→ **Task to complete**
Below are records; copy exactly the line containing "Επιστροφή (32, 59)" and every line after it, through the last.

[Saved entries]
*-*-*

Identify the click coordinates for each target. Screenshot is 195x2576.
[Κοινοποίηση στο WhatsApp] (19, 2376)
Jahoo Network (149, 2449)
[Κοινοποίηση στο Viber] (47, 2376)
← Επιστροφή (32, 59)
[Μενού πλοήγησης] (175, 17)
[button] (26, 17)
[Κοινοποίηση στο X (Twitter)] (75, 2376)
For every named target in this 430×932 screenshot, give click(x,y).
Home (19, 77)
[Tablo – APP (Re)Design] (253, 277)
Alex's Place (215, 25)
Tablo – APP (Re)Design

*-*-*

→ **Exercise response**
← Επιστροφή (32, 59)
[Μενού πλοήγησης] (175, 17)
[button] (26, 17)
[Κοινοποίηση στο X (Twitter)] (75, 2376)
For every named target in this 430×932 screenshot, give click(x,y).
Home (19, 77)
[Tablo – APP (Re)Design] (253, 277)
Alex's Place (215, 25)
Tablo – APP (Re)Design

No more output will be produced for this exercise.